Donations to date have come from sponsorships by local business and community organizations, Bugher said. She hoped to hit $20,000 in sponsorship contributions, which would provide a one-to-one match if $20,000 is raised in individual donations during the campaign.
The proceeds from the campaign will bolster the programs and services each organization offers, leaders said.
Care Net offers medical testing, support services and counseling to pregnant women and new parents. The Marriage Resource Center provides mentoring and classes to couples and families intended to foster healthy relationships.
The two organizations announced the joint campaign in July after both were excluded from the 2017 Unity Campaign for Frederick County, an annual countywide fundraiser for social service agencies. Both Care Net and the Marriage Resource Center have been recipients of the Unity Campaign and one of its predecessors, Frederick 48, in years past.
The Unity Campaign was created after Frederick 48 merged with a separate, fundraising initiative called Season of Hope, which was started by The Frederick News-Post.
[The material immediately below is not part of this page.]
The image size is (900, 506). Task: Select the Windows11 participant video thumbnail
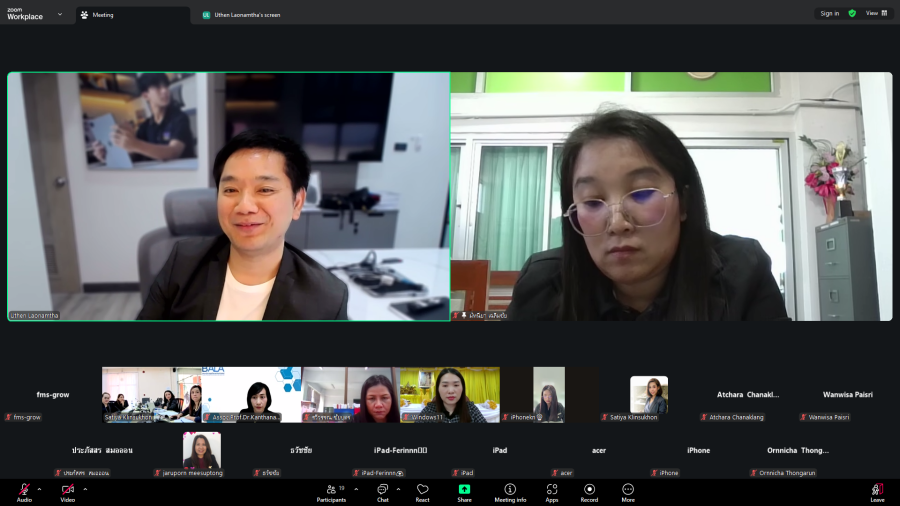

Care Net and Marriage Resource Center again applied to participate in the 2017 campaign but were not among the 27 service agencies selected. Ken Oldham, executive director of United Way of Frederick County, which is organizing this year’s Unity Campaign, has said that the programs these organizations sought funding for did not meet the campaign’s primary focuses: basic, emergency human needs and at-risk youth.
Both organizations were also given the chance to reapply after the initial denial, according to a United Way statement. One did not, and the other did not need money for the program that would have qualified, the release stated.
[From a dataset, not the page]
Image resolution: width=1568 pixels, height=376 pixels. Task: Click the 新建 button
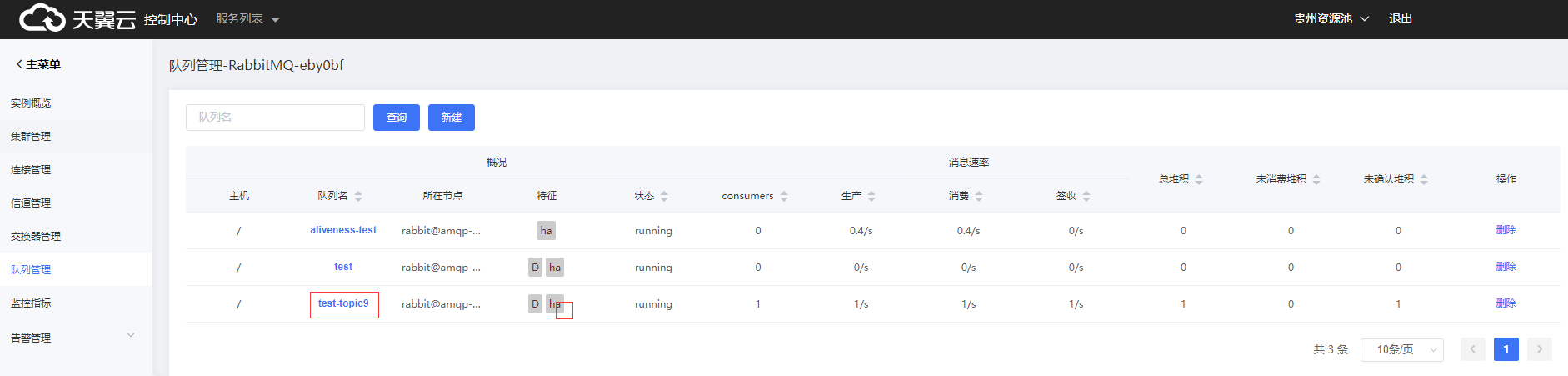click(x=451, y=118)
Although Frederick Strong organizers have repeatedly used the word “excluded” in written statements and on the campaign website to describe what happened with Unity Campaign, Bugher emphasized that they want to keep the fundraiser positive.
“We want to do this with integrity and honesty,” she said. “We don’t want to denounce United Way, but to celebrate and promote our organizations.”
King echoed her statement. Asked if she anticipated the campaign would become an annual fundraiser, though, King said that would depend on what happens with the Unity Campaign in future years.
“It was obviously not our desire to be excluded [from Unity],” she said. “We would hope we would be included in future Unity campaigns.”
She added that if they were not a part of future campaigns, they might again form their own, alternative fundraiser.
The campaign total will be announced as part of an event for major donors on Sept. 14, Bugher said.